Rachna Shroff, MD: I’d echo that with the multidisciplinary care and management, remember to involve and engage the medical oncologists, because we now have therapies that can work hand in hand and can hopefully even shift people into curative approaches. As I said, it’s a good problem to have so many systemic therapies. The other thing I’d add is that as we get more treatments and learn more about safety profiles, it’s going to be important for us to pay attention to things like quality-of-life data and understanding how those things impact our practice approaches. My clinical trial had as many patients as we could put on clinical trials, so we can see what it’s done. It’s completely changed the face of treatment for this disease. For patients in the localized and advanced setting, it’s really important to put them on trials.

Tanios S. Bekaii-Saab, MD, FACP: Thank you, Dr Vogel.

Arndt Vogel, MD: I’d like to repeat what was said before. The multidisciplinary team is really important. What we see at the moment is a shift. In the past we’ve used too many local therapies. Now we see too much systemic therapy. A lot of colleagues in the community don’t present the patient in the tumor board any. They start atezolizumab plus bevacizumab and go on with sorafenib. They come to us, and we think, “That would have been a good candidate for liver transplantation.” That’s a problem. We need to educate, at least here in Europe and in Germany, our colleagues in the oncology field to include the patient in multidisciplinary tumor boards, and on this concept of down staging to local therapies to cure the patient. That’s fascinating, and we need to do everything possible. The last point is biomarkers. Going back to the beginning of our discussion we need biomarkers, and we need to implement them. We need tissue or liquid biopsy to move our feet forward to precision medicine.

Tanios S. Bekaii-Saab, MD, FACP: Excellent. Last but not least, Dr Yarchoan.

Mark Yarchoan, MD: It’s because of my last name. I’m always last.
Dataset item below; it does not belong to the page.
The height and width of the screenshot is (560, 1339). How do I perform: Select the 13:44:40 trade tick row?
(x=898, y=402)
Tanios S. Bekaii-Saab, MD, FACP: See, that’s why I pick the guys up. Always go first.

Mark Yarchoan, MD: Some of what I’m going to say is a repeat, but there’s never been a more exciting time to be treating HCC. The multidisciplinary care has never been more important. There was a time when intermediate-stage disease got locoregional therapy. The second that the tumor touched a major vessel, or there was a single portal node, we suddenly said, “This is advanced disease,” and it was destination sorafenib. We’re now realizing that HCC is heterogeneous, and it’s a continuum. There’s probably a role for systemic therapy in earlier stages of disease. At the same time, there may be a role for a locoregional therapy and the earlier Barcelona Clinic Liver Cancer C stage. We all need to work together around patients in a multidisciplinary way. The future of HCC has never been brighter.
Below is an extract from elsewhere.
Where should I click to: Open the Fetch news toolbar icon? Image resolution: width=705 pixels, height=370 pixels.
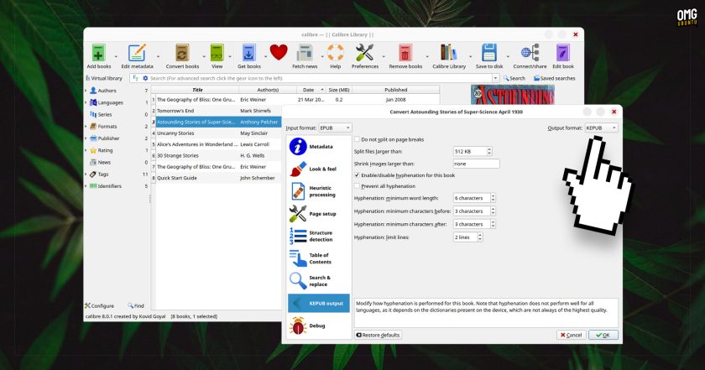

Tanios S. Bekaii-Saab, MD, FACP: Excellent. I like that note. Thank you. And to our viewing audience, we hope you found this…

Arndt Vogel, MD: What’s your final take-home message?

Tanios S. Bekaii-Saab, MD, FACP: I’m here to observe, listen, and learn like our audience. Thank you again. To our viewing audience, we hope you found this OncLive® Peer Exchange® to be useful and informative. Thank you.